# start of ITEMS

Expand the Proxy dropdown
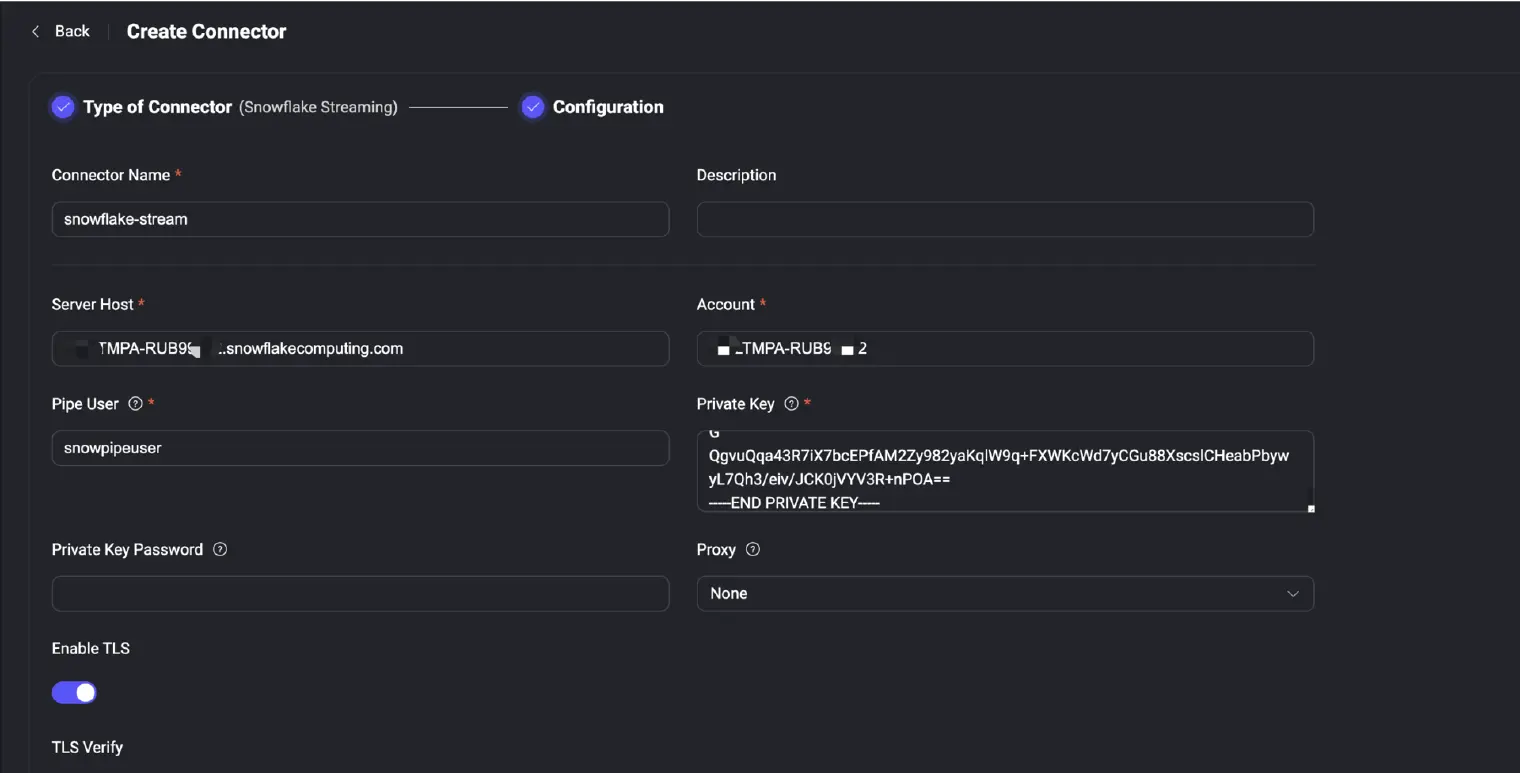This screenshot has height=773, width=1520. point(1004,593)
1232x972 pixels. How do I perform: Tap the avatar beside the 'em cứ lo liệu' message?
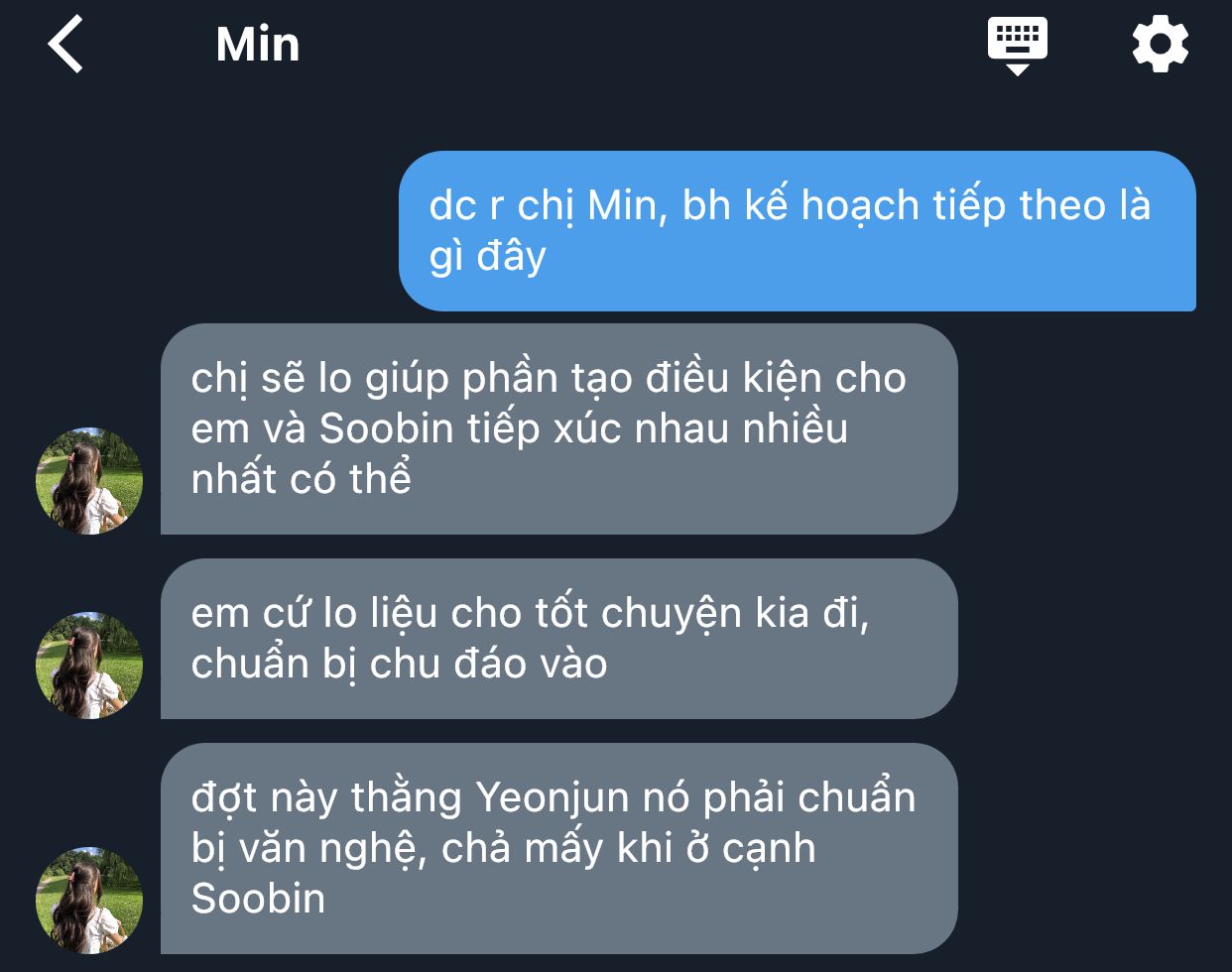(x=89, y=666)
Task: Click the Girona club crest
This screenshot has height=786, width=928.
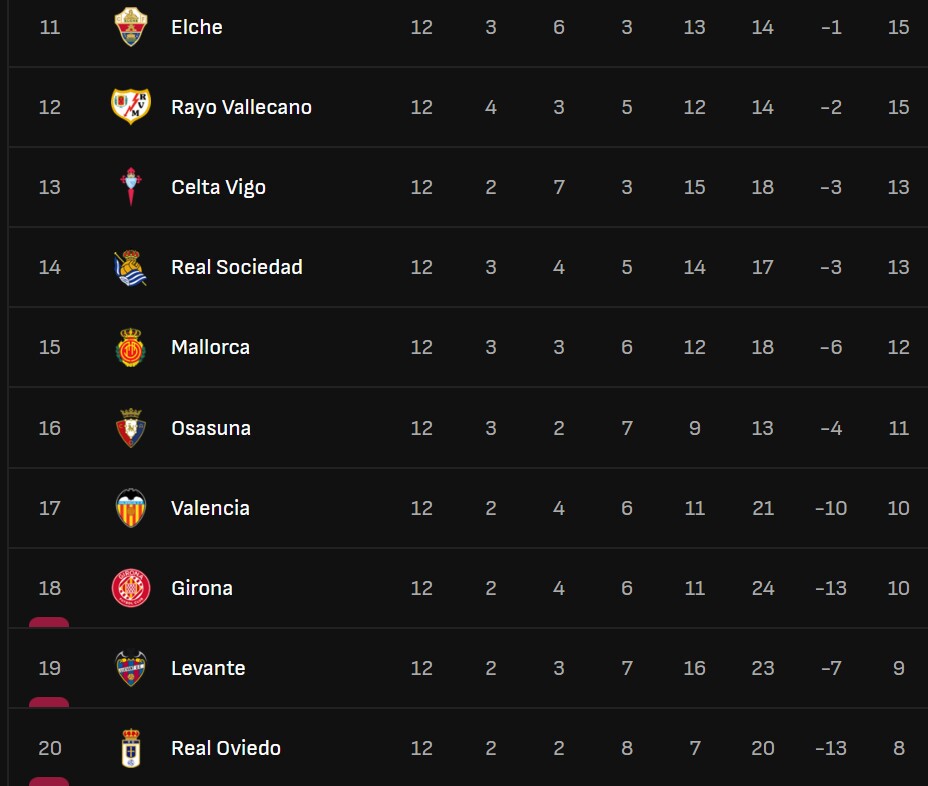Action: 131,588
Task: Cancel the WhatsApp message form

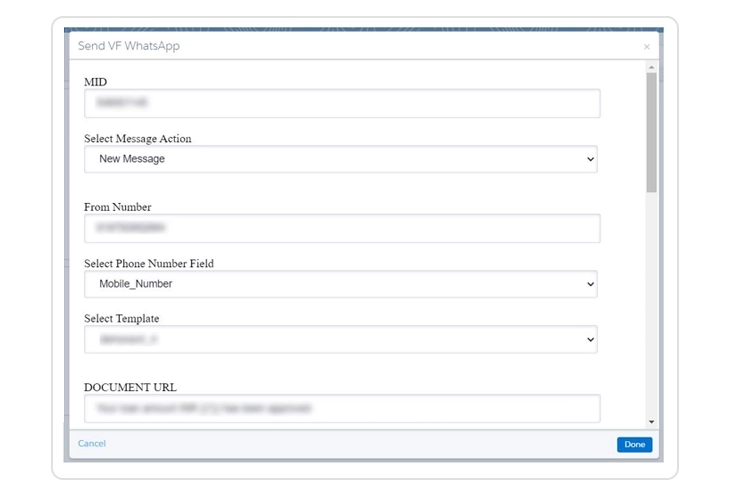Action: point(92,443)
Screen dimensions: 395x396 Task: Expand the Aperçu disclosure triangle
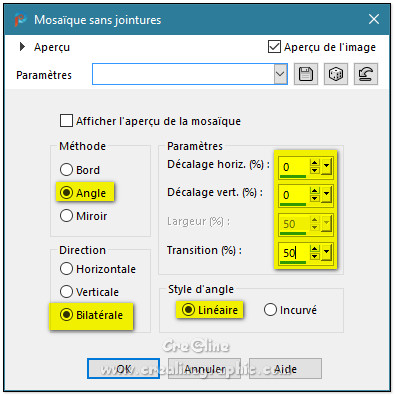22,47
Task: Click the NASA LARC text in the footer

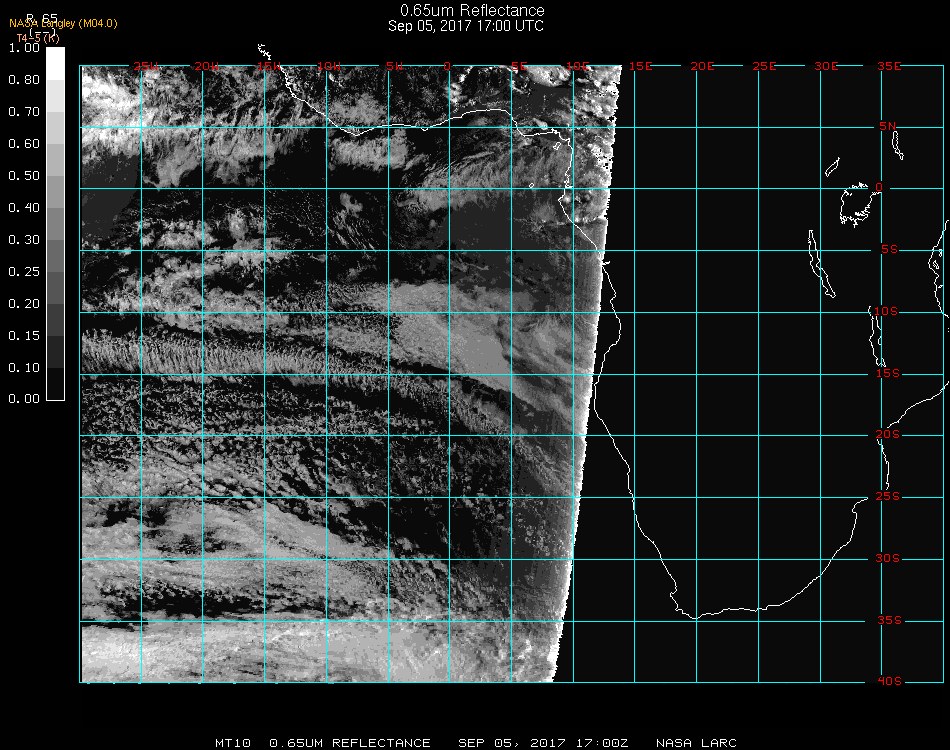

# end of ITEMS

AIM OF THE EXERCISE -
Please copy every line of the records above word for word, leaving out the pictures.

THE REPLY -
Expand the Proxy dropdown
This screenshot has height=773, width=1520. point(1004,593)
1232x972 pixels. How do I perform: Tap the avatar beside the 'em cứ lo liệu' message?
(x=89, y=666)
Task: Click the Girona club crest
This screenshot has height=786, width=928.
Action: 131,588
Task: Cancel the WhatsApp message form

Action: point(92,443)
Screen dimensions: 395x396 Task: Expand the Aperçu disclosure triangle
22,47
Task: Click the NASA LARC text in the footer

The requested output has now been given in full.